Abstract
Children exposed to abuse or neglect show abnormal hippocampal development and similar findings have been reported in rodent models. Using brief daily separation (BDS), a mouse model of early life stress, we previously showed that exposure to BDS impairs hippocampal function in adulthood and perturbs synaptic maturation, synaptic pruning, axonal growth and myelination in the developing hippocampus. Given that microglia are involved in these developmental processes, we tested whether BDS impairs microglial activity in the hippocampus of 14 (during BDS) and 28-day old mice (one week after BDS). We found that BDS increased the density and altered the morphology of microglia in the hippocampus of 14-day old pups, effects that were no longer present on postnatal day (PND) 28. Despite the normal cell number and morphology seen at PND28, the molecular signature of hippocampal microglia, assessed using the NanoString immune panel, was altered at both ages. We showed that during normal hippocampal development, microglia undergo significant changes between PND14 and PND28, including reduced cell density, decreased ex vivo phagocytic activity, and an increase in the expression of genes involved in inflammation and cell migration. However, microglia harvested from the hippocampus of 28-day old BDS mice showed an increase in phagocytic activity and reduced expression of genes that normally increase across development.
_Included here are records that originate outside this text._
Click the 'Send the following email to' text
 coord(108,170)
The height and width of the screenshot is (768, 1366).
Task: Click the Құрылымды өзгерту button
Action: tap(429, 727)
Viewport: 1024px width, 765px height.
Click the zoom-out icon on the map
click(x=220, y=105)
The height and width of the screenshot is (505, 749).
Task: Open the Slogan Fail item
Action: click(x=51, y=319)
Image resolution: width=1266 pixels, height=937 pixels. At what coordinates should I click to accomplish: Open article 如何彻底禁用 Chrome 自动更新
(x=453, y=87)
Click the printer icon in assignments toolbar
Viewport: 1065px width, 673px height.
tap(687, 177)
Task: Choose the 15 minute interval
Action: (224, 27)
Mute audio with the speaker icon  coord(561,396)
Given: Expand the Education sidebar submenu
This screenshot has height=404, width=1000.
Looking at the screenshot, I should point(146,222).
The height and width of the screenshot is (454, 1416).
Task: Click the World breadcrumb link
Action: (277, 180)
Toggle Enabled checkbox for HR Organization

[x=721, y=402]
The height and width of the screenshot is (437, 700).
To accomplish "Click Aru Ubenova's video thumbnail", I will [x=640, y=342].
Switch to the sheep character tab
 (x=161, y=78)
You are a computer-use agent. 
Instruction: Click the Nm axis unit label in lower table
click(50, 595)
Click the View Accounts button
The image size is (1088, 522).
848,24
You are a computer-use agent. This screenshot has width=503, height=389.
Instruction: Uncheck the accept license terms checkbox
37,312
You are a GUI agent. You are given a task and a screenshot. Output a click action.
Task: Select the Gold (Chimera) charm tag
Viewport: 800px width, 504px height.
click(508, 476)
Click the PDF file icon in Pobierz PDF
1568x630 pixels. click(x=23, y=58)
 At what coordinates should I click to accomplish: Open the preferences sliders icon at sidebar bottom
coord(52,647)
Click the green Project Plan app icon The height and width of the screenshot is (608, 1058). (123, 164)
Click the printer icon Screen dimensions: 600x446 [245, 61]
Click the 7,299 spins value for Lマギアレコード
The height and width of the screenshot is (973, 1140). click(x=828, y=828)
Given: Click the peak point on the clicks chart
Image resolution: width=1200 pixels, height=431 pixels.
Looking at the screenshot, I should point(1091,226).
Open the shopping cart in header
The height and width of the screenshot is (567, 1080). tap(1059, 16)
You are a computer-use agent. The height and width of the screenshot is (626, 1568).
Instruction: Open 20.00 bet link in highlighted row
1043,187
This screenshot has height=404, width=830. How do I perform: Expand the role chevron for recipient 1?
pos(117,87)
Promoter analysis indicated that alteration in the transcriptional activity of PU.1, Creb1, Sp1, and RelA accounted for most of the transcriptional changes seen during normal microglia development and for most of the BDS-induced changes at PND14 and PND28. These findings are the first to demonstrate that early life stress dysregulates microglial function in the developing hippocampus and to identify key transcription factors that are likely to mediate these changes.
Keywords:
Creb1; Early life stress; Hippocampus; Microglia; PU.1; Phagocytosis; RelA; Sp1.